Copy the records word for word, starting at the line with "Given: Select the 1d zoom range" and ending at the line with "Choose the SOL", both lines included.

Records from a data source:
begin
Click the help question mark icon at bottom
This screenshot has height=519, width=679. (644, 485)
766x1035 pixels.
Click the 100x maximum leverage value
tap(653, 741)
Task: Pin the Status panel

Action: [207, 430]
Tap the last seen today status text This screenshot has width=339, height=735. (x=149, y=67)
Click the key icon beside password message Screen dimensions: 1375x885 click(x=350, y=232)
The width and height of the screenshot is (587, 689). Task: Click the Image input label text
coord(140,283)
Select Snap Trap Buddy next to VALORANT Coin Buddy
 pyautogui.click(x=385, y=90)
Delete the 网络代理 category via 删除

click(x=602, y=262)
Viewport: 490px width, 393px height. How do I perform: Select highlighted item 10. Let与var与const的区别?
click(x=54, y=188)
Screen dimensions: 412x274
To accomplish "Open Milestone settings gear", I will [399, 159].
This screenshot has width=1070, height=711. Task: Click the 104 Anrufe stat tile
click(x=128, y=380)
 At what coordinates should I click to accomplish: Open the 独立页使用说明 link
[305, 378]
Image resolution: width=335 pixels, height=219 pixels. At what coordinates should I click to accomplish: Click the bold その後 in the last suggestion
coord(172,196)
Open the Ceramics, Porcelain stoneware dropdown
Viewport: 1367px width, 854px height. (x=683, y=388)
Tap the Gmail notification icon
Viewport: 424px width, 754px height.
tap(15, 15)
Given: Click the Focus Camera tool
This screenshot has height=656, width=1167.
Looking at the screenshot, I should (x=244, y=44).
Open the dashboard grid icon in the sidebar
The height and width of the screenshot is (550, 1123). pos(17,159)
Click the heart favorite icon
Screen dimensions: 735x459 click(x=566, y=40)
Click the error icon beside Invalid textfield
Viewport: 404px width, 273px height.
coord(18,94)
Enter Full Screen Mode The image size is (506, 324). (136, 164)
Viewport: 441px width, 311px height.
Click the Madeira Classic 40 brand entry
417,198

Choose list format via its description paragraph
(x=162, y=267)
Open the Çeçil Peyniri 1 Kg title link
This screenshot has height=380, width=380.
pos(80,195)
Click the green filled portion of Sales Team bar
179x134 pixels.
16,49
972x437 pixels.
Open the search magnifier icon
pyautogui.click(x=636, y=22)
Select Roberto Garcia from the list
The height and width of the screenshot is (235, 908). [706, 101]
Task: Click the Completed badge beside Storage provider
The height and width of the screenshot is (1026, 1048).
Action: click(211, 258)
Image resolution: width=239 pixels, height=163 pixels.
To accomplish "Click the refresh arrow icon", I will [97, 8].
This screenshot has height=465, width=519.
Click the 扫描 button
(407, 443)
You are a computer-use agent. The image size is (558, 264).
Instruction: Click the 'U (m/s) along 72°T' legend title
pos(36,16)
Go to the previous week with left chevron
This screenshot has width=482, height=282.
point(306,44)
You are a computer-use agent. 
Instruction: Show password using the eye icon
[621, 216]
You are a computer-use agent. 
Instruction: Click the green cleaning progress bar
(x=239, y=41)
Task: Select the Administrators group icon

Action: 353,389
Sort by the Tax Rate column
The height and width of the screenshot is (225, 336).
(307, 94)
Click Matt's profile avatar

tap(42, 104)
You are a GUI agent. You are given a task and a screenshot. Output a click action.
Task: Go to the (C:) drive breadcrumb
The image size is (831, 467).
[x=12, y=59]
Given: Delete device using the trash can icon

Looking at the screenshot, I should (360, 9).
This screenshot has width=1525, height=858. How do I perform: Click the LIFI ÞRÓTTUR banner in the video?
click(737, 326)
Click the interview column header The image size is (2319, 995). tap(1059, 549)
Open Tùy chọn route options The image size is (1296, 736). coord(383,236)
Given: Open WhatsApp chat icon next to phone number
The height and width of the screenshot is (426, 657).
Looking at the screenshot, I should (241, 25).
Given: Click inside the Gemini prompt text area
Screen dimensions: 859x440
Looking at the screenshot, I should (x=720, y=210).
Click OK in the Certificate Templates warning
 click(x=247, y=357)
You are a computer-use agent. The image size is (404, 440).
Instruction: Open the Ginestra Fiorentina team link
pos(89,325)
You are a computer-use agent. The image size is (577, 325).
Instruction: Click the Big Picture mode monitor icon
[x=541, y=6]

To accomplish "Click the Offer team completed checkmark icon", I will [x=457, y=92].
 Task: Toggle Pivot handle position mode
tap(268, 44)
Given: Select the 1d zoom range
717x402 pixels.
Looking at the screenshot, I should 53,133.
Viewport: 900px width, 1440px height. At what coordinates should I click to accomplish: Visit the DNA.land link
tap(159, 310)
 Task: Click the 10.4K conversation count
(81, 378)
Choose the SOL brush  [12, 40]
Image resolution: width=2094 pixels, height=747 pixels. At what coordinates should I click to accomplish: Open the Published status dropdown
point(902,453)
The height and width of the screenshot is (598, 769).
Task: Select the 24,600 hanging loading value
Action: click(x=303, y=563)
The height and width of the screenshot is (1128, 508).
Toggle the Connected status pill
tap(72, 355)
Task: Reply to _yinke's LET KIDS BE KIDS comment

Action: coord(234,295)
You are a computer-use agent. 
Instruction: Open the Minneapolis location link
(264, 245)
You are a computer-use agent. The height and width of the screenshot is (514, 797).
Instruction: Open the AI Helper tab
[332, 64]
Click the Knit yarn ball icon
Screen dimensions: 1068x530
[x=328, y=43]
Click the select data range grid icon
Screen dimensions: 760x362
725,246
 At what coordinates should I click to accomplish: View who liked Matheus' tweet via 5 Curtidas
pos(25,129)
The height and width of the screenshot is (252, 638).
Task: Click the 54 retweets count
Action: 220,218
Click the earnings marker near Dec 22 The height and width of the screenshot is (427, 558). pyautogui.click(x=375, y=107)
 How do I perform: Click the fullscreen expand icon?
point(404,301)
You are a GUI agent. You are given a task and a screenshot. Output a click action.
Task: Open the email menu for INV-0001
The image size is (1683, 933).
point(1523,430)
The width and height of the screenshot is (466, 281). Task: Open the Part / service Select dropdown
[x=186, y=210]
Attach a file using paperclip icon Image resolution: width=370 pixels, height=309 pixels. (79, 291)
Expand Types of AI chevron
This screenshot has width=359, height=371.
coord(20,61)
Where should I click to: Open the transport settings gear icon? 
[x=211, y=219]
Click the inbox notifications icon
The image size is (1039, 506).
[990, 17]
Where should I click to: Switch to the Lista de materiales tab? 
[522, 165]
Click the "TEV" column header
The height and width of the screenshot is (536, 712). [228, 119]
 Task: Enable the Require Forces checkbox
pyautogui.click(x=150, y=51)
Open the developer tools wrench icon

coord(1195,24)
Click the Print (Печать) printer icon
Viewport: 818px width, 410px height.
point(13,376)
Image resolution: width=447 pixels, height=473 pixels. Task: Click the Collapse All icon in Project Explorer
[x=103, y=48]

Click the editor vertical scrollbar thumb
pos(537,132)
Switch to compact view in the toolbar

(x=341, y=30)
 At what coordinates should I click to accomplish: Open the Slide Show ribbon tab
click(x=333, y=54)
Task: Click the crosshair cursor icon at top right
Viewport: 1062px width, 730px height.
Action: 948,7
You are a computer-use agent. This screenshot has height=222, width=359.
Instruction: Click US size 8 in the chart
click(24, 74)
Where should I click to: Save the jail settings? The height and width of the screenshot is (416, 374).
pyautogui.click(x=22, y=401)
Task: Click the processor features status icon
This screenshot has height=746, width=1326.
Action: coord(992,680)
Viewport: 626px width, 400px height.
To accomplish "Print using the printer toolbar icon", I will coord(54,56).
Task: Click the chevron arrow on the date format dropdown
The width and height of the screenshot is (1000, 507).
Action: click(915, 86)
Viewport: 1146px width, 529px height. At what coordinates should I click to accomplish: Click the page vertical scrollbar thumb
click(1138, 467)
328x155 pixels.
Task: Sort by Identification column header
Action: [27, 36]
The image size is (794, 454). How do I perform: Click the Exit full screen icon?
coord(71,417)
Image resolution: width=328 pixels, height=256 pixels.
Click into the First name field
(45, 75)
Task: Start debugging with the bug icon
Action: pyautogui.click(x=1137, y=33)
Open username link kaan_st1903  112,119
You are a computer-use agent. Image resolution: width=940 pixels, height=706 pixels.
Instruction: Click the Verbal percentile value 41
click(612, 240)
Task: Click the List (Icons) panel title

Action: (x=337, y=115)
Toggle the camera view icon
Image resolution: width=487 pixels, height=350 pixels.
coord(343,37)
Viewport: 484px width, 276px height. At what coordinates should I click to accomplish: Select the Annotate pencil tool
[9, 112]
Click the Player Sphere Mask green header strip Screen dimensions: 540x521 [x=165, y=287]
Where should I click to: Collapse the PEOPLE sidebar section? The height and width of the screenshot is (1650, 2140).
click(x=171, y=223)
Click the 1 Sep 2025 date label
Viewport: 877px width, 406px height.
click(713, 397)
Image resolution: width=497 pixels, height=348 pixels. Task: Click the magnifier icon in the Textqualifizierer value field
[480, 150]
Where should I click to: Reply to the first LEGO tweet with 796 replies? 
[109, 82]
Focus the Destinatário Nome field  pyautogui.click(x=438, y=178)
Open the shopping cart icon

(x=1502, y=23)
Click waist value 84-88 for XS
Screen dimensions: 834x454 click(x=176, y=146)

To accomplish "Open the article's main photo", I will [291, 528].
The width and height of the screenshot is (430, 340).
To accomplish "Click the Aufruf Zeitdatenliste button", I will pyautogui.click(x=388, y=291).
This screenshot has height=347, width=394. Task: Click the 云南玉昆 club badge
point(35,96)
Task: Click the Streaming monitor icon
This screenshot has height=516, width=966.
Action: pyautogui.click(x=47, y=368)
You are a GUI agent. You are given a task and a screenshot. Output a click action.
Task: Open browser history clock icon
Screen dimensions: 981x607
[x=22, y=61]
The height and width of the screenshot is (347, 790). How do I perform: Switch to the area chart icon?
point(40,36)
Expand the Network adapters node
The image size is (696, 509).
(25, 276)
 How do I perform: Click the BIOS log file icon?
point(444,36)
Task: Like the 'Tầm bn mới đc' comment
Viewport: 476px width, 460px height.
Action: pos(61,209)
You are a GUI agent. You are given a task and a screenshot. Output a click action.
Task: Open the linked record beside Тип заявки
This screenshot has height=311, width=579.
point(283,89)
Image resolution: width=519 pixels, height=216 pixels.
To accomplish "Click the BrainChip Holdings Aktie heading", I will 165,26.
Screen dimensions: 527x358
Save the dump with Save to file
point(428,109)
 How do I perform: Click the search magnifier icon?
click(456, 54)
end
Solution to the exercise:
Given: Select the 1d zoom range
717x402 pixels.
Looking at the screenshot, I should 53,133.
Viewport: 900px width, 1440px height. At what coordinates should I click to accomplish: Visit the DNA.land link
tap(159, 310)
 Task: Click the 10.4K conversation count
(81, 378)
Choose the SOL brush  [12, 40]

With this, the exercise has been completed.